Local authority the Highland Council, which owns the theatre, yesterday (August 15) approved a contribution of £30,000 towards a feasibility study into the increase of the Empire Theatre’s capacity up to a possible 1,300 seats.
The arts centre currently consists of the 869-seat Empire Theatre, a second 275-seat theatre space, two multi-purpose studios, two cinemas and three art galleries.
According to the council, the proposed works will “ensure the building and facilities are fit-for-purpose for 21st-century live performances ensuring the Highlands can attract world-class public performances”.
Allan Henderson, chair of its environment, development and infrastructure committee, said: “Eden Court’s contribution to the local economy is significant but it needs to improve its financial sustainability and become more commercially viable. This feasibility study will assess in detail proposals to increase the capacity of the main auditorium so the theatre can be in a position to attract larger shows and grow its audiences.”
Government agency Highlands and Islands Enterprise is match-funding the council’s £30,000 contribution.
Eden Court chief executive James Mackenzie-Blackman said: “Our stage is really big and could easily accommodate some of the really large-scale touring shows and musicals, but what prohibits us from taking that work at the moment is that we don’t have the capacity to make the financials work.

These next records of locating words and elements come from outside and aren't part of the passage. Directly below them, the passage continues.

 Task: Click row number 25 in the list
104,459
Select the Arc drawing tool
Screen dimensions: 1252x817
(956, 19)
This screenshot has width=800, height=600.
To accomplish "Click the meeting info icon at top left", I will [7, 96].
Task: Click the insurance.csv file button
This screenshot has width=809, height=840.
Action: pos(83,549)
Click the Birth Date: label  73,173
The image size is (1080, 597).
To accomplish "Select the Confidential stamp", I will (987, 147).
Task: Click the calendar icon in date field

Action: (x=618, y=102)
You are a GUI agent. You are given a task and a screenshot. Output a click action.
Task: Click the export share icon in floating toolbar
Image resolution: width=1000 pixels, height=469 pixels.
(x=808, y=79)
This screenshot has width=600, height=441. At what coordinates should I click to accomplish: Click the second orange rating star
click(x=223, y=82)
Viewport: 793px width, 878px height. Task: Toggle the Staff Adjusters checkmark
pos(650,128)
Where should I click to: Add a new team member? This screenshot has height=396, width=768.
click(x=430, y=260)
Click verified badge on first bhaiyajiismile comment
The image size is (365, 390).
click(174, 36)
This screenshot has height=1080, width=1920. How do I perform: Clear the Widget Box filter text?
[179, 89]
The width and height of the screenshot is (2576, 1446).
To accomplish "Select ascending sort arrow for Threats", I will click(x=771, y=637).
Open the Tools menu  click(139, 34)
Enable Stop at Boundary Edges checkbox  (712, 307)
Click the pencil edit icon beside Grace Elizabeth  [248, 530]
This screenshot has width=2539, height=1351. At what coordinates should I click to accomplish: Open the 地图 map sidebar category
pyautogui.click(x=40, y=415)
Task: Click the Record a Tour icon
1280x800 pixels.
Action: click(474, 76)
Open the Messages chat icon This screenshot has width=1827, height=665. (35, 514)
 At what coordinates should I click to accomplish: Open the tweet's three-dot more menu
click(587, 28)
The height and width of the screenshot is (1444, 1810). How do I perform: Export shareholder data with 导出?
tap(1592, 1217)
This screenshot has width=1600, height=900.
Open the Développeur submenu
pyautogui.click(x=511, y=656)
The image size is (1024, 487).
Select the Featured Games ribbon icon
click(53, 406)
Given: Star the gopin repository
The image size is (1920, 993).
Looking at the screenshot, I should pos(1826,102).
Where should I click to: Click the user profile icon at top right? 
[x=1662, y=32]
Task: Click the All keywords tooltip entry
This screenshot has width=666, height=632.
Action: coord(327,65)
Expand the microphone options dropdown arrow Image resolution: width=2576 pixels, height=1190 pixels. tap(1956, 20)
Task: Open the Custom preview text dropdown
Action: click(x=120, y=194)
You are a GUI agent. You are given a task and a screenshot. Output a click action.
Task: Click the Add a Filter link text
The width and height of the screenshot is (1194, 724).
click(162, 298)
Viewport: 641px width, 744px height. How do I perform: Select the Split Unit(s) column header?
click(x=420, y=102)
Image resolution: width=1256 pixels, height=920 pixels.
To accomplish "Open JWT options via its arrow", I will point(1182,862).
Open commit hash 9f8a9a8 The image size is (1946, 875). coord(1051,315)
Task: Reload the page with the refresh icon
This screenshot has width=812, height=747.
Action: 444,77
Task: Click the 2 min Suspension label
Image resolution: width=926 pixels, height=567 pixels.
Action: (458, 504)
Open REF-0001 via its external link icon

“By increasing the capacity we hope to be able to bring different sorts of work to Eden Court, and we’re also exploring what increased capacity could mean for the wider building in terms of how we might re-imagine all our public spaces. We’re a vibrant, growing city with the intent to have world-class products on stage in Inverness.”
Mackenzie-Blackman added that the plans were “at very early stages” and that there would be a public consultation on any potential redevelopment following the feasibility study.
Last year, the theatre warned that it was considering a series of staff redundancies because of cumulative funding cuts.